:: Source material

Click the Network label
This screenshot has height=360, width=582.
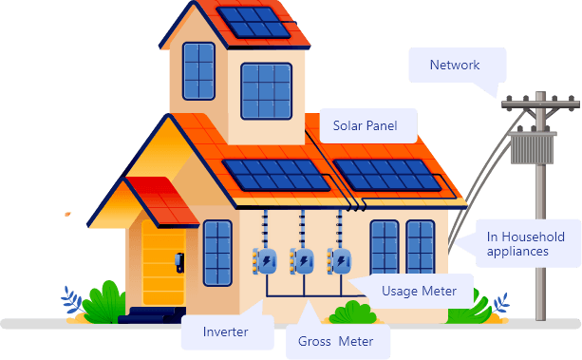455,66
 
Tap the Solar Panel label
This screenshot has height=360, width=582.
365,124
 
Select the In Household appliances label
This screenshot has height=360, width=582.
525,244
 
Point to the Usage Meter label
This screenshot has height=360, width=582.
418,291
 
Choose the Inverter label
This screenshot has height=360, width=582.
225,332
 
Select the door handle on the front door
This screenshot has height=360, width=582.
177,262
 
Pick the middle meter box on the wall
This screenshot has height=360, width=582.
302,261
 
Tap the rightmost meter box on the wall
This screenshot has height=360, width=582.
339,261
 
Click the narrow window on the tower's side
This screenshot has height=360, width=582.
198,71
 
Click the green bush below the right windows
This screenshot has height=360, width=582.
352,313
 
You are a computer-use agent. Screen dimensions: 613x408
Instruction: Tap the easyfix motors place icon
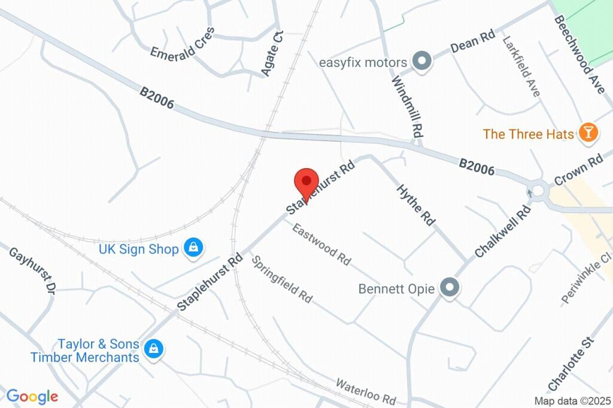pos(423,62)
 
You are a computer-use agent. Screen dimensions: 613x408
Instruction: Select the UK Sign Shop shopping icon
pos(193,248)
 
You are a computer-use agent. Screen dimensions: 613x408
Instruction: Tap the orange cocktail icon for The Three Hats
pos(588,133)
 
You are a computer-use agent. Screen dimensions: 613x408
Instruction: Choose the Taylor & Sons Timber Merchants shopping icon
pos(154,349)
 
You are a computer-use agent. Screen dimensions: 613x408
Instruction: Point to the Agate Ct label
pos(272,54)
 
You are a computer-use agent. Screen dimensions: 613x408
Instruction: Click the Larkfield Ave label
pos(521,67)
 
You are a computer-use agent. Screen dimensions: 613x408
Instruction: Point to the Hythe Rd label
pos(415,205)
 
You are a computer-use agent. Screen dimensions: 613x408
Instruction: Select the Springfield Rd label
pos(281,279)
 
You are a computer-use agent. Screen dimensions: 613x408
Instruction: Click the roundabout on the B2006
pos(538,191)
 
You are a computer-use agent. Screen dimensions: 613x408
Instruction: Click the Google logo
pos(32,396)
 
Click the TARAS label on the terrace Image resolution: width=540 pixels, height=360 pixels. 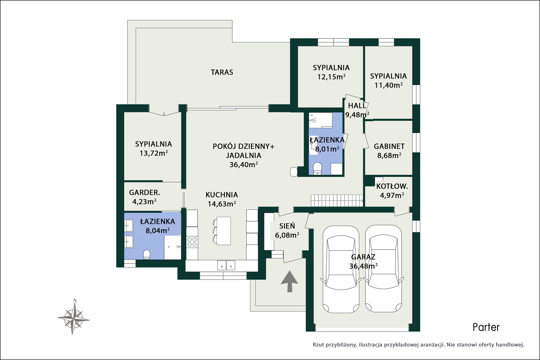coord(222,72)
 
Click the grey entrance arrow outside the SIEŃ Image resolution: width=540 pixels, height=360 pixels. coord(289,281)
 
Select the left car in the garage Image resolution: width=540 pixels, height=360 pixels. coord(341,269)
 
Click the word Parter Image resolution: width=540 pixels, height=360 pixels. coord(486,327)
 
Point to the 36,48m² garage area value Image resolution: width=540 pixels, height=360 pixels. coord(363,266)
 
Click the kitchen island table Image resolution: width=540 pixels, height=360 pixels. coord(223,231)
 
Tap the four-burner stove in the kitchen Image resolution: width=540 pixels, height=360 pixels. coord(192,242)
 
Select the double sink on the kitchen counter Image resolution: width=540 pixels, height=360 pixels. coord(226,265)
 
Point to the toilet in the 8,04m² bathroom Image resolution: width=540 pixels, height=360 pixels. coord(146,254)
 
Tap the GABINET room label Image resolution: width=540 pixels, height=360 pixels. coord(389,146)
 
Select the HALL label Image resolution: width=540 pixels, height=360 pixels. coord(357,106)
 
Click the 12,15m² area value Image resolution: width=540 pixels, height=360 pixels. coord(331,77)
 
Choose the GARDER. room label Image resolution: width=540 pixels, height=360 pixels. coord(144,193)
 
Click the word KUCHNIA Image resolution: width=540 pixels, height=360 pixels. coord(222,195)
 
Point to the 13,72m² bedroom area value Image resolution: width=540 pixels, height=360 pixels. coord(154,153)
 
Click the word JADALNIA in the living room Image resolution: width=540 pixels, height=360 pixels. coord(243,156)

::::

■ **Objective**
How many lines of the records above contain the string "garage"? Reply with the number alone.

■ **Task solution**
2